§ **Objective**
Select each line of the data below that contains the string "width", and copy those lines out.

§ **Records for the exercise**
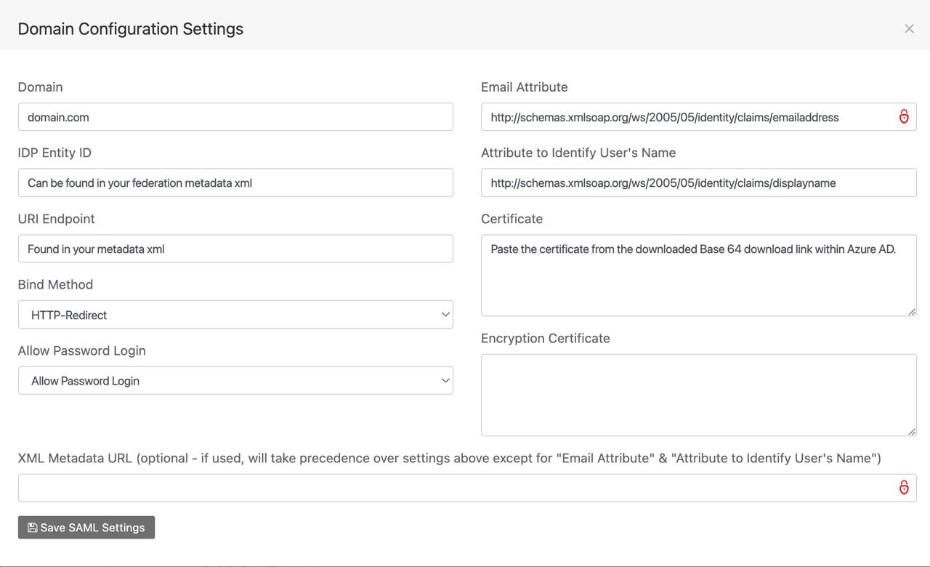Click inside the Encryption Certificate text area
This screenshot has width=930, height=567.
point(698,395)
* * *
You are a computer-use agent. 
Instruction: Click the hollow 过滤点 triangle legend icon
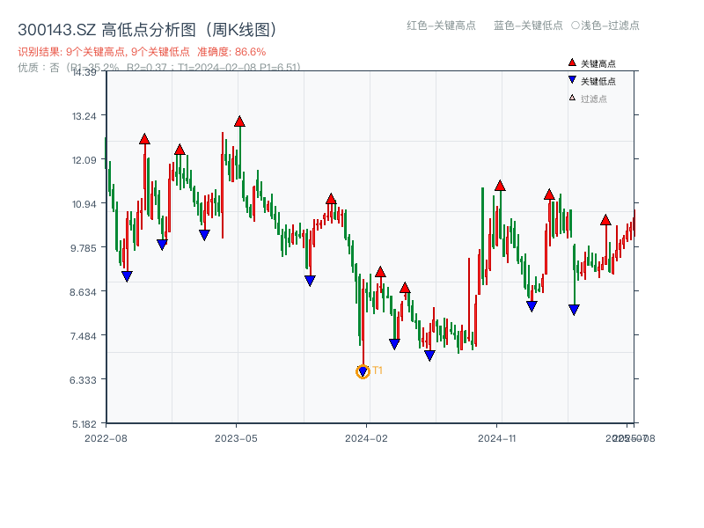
--
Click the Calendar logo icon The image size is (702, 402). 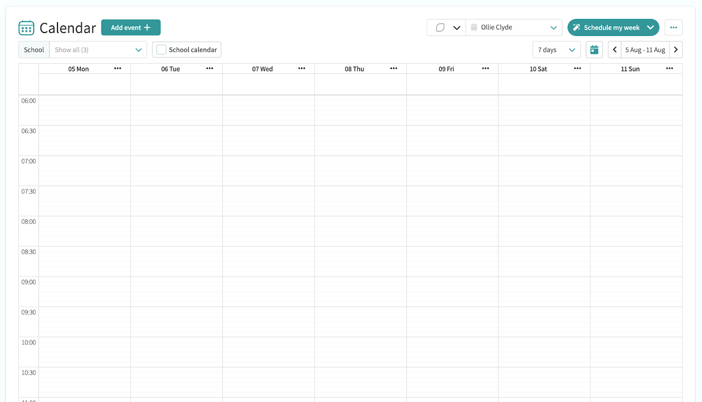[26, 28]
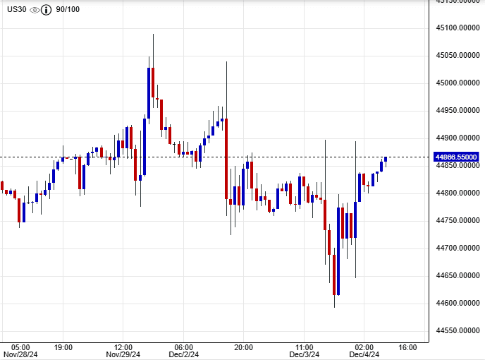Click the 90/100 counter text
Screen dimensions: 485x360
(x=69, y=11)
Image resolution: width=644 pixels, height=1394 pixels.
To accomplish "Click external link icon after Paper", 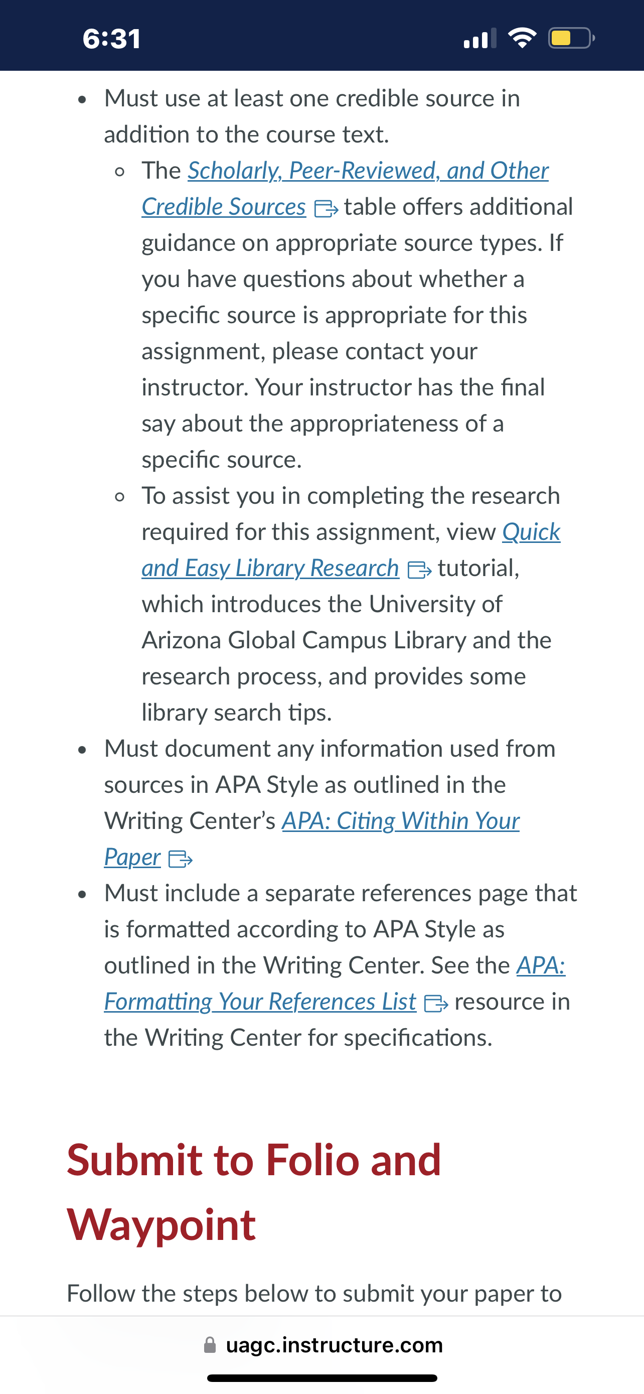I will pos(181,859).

§ **Problem solution**
This screenshot has width=930, height=567.
Image resolution: width=644 pixels, height=1394 pixels.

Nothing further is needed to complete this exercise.